Why You Don’t Need the Latest iPhone or the Newest Car
The term “planned obsolescence” refers to the practice of producing goods that become obsolete or useless after a specific amount of time, and you may have heard it before. This is done to entice customers to purchase new goods and increase revenues for the companies.
However, planned obsolescence is harmful to the environment, your health, and your money. You don’t require the newest iPhone or car for the following reasons:
- They are pricey. You may spend a lot of money if you finance new appliances or vehicles with loans or credit cards. It’s possible that you will end up paying more in interest and fees than the item itself is worth. Additionally, the cost of insurance, upkeep, and repairs can increase.
- They waste resources. You are contributing to the buildup of more garbage and pollution every time you purchase a new item. Electronic trash is one of the waste streams with the fastest rate of growth in the world, reaching 53.6 million metric tons in 2019. The majority of this trash is neither recycled nor properly disposed of, endangering both human health and the environment.
- They lack satisfaction. According to studies, purchasing new items does not increase our happiness over time. In actuality, it can have the opposite outcome. When we purchase anything new, we may briefly feel more happy or excited, but this feeling quickly fades when we grow used to it or compare it to other things. This can result in a cycle of dissatisfaction and discontentment known as the “hedonic treadmill.”
- They are annoying. We become less focused and productive when our physical and mental spaces are cluttered with objects. We can also devote too much time and effort on preserving, improving, or showcasing our material possessions rather than pursuing our ambitions, hobbies, or relationships.
How to Save Money and Keep Your Perfectly Fine Items
How can you save money while keeping your other perfectly good stuff now that you understand why you don’t require the newest iPhone or car? Here is some advice:
Be happy for what you have. Be appreciative for what you already have rather than concentrating on what you lack or what you desire. Consider how your current technology and vehicle fulfill your needs and simplify your life. You could even want to compile a list of everything you appreciate about them and refer to it frequently.
Refuse to give in to pressure from others. Don’t let other people’s choices or opinions affect how much money you spend. Keep in mind that every person has individual preferences, considerations, and situations. What functions for them might not function for you. You don’t have to keep up with the trends or try to make an impression with your goods. Embrace your own values and decisions with confidence.
Resist getting tempted. Avoid unneeded triggers that can make you want to purchase new items. You may limit your exposure to advertisements, unsubscribe from marketing emails, and unfollow social media profiles that support consumerism. You can also stay away from shopping centres, online stores, and showrooms where you could be tempted to make impulsive purchases.
Set goals and a budget. A detailed financial plan may keep you on target and prevent overspending. To keep track of your income and costs and to set limits on expenditure for various categories, you can use a budgeting application or tool. Additionally, you can make precise and attainable financial goals, such as creating an emergency fund, paying off debt, or putting money down for retirement.

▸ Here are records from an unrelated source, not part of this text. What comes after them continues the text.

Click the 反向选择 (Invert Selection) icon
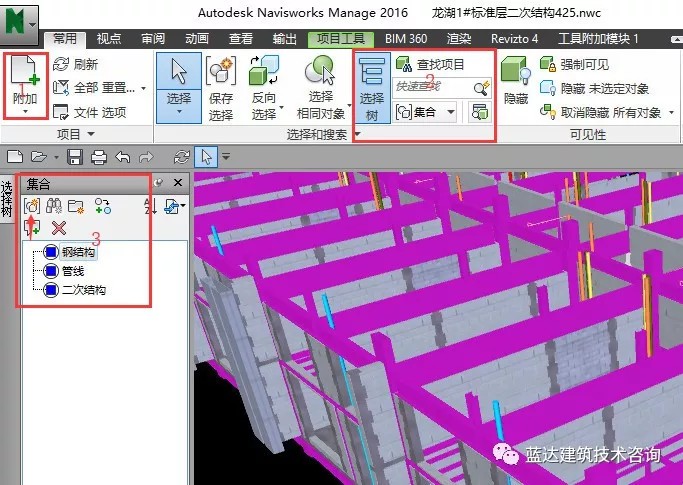Image resolution: width=683 pixels, height=485 pixels. tap(264, 74)
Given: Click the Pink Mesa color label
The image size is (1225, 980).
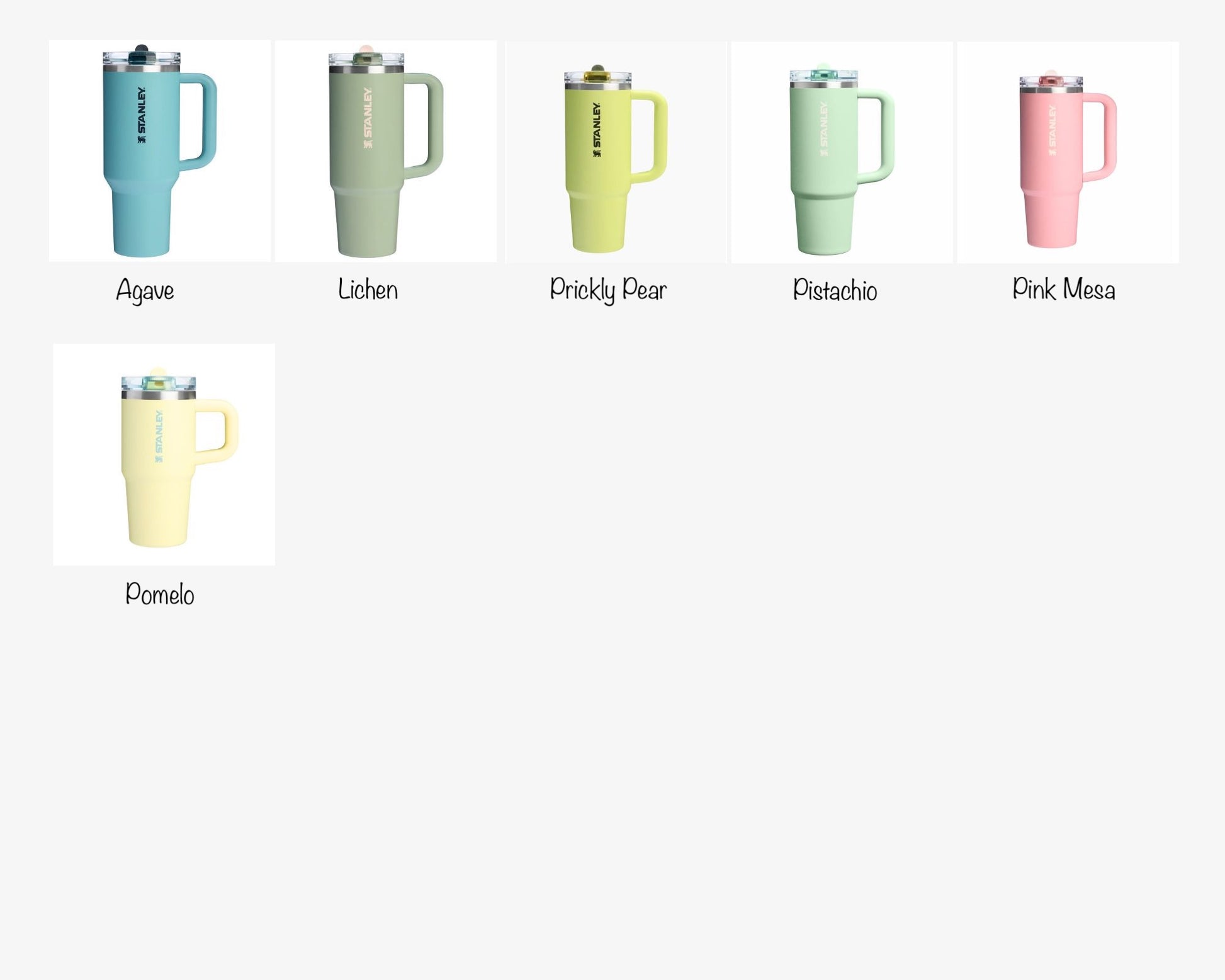Looking at the screenshot, I should [1064, 289].
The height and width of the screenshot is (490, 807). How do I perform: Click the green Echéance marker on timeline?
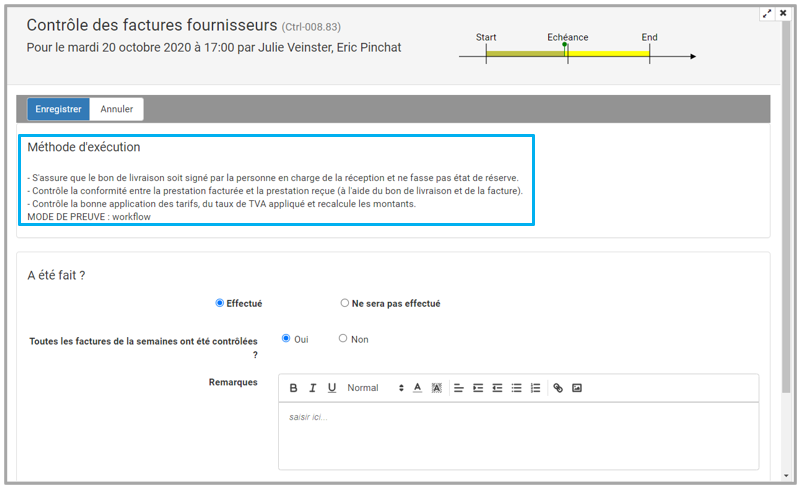click(x=565, y=45)
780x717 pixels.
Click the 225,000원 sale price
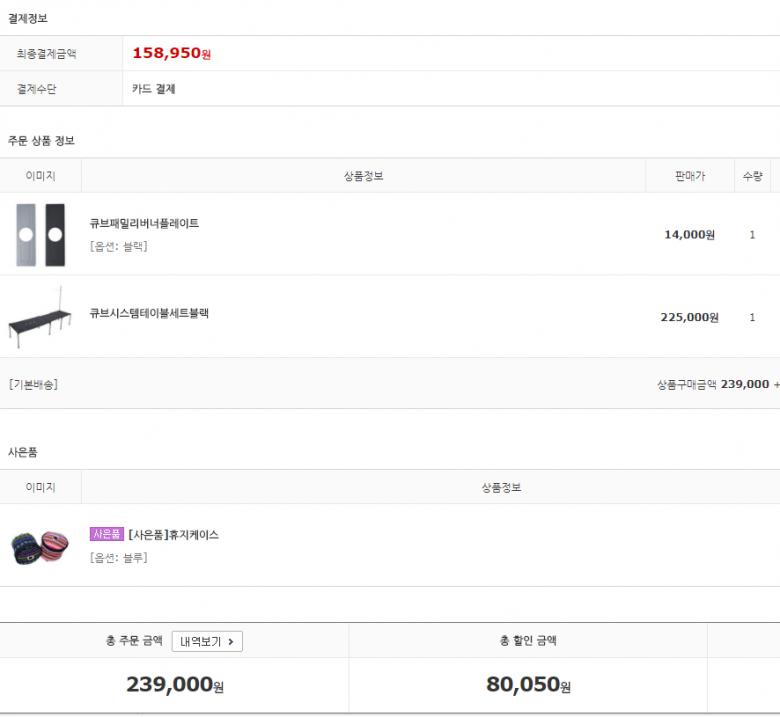689,318
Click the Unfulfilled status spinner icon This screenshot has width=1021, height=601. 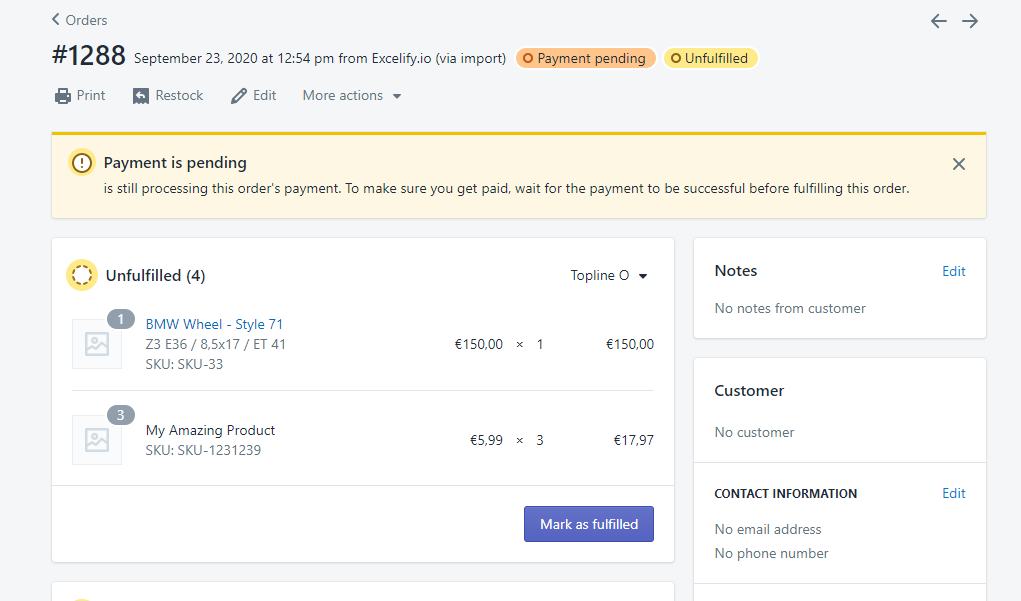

Choose your rewards wisely. Not all pleasures must be sacrificed in order to save money. You can still reward yourself every now and then but choose wisely. Instead of rewarding yourself with material items, you may, for example, take a trip, enrol in a class, or enjoy a hobby.
Even though purchasing the newest iPhone or car could appear alluring, doing so is neither necessary nor advantageous to your enjoyment, well-being, or finances. By appreciating what you already have, defying peer pressure, avoiding temptation, creating a budget and a list of goals, and rewarding yourself appropriately, you may save money and maintain your perfectly good possessions.
You will not only eliminate waste, sharpen your attention, and feel more content by doing this in addition to saving money. Additionally, you will have more opportunities and resources to pursue your goals and have a positive impact on the world.